■ Dataset content:
┌────────
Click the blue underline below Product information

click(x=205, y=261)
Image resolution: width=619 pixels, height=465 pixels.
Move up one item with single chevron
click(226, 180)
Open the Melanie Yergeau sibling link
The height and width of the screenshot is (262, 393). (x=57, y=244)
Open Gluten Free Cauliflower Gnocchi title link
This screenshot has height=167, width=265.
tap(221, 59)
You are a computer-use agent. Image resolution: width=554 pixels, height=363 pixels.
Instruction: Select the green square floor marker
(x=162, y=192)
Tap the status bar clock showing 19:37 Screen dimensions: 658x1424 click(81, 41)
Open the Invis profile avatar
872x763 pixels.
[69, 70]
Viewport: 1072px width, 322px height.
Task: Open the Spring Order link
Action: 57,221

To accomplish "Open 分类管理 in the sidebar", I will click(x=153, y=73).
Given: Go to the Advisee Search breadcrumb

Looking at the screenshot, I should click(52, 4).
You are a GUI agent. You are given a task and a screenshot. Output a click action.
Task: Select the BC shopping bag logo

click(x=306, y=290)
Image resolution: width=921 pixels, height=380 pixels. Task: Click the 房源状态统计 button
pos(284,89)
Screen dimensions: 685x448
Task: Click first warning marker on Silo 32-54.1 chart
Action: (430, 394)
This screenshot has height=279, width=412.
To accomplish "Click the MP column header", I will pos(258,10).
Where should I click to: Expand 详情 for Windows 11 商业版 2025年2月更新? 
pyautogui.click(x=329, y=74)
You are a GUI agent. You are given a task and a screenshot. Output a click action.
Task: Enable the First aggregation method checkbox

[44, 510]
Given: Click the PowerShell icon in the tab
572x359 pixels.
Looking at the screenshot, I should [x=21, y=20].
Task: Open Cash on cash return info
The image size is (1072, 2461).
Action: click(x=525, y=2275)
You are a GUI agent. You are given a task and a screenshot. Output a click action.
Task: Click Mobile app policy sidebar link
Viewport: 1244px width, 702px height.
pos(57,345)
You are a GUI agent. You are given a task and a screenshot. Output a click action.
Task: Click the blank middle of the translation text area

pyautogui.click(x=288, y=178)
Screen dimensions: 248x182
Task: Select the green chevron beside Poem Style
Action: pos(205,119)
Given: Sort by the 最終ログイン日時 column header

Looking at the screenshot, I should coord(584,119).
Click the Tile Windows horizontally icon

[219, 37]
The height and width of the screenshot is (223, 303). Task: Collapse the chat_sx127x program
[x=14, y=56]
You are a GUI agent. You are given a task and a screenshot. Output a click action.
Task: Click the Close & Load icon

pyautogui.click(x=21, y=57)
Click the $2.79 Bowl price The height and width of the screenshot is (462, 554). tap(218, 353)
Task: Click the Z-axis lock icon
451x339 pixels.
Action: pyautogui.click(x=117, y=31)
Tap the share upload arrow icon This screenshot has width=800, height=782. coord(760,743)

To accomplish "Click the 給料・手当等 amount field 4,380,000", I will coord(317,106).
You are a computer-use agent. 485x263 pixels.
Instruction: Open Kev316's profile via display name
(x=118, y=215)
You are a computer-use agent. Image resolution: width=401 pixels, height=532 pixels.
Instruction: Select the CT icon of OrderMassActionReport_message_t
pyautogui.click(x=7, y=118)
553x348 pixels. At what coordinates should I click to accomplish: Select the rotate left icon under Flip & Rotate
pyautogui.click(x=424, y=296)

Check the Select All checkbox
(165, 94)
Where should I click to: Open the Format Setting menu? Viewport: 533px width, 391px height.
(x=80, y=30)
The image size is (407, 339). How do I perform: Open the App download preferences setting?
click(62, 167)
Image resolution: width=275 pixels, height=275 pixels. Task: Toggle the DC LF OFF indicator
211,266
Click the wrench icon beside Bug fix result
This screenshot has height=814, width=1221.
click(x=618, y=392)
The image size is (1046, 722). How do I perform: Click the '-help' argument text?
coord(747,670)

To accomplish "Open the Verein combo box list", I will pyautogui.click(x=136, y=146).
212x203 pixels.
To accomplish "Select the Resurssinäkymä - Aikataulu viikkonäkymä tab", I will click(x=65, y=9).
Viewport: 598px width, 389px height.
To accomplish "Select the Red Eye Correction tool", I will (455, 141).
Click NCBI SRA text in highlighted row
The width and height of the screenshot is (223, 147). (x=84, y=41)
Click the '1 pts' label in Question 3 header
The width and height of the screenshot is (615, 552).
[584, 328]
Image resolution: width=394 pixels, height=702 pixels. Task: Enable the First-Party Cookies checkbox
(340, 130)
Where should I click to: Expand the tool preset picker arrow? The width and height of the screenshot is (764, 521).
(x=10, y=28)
└────────
Copy down every line of the entries containing the word "will".

■ Your solution:
To accomplish "Open 分类管理 in the sidebar", I will click(x=153, y=73).
To accomplish "Click the MP column header", I will pos(258,10).
To accomplish "Click the 給料・手当等 amount field 4,380,000", I will coord(317,106).
To accomplish "Open the Verein combo box list", I will pyautogui.click(x=136, y=146).
To accomplish "Select the Resurssinäkymä - Aikataulu viikkonäkymä tab", I will click(x=65, y=9).
To accomplish "Select the Red Eye Correction tool", I will (455, 141).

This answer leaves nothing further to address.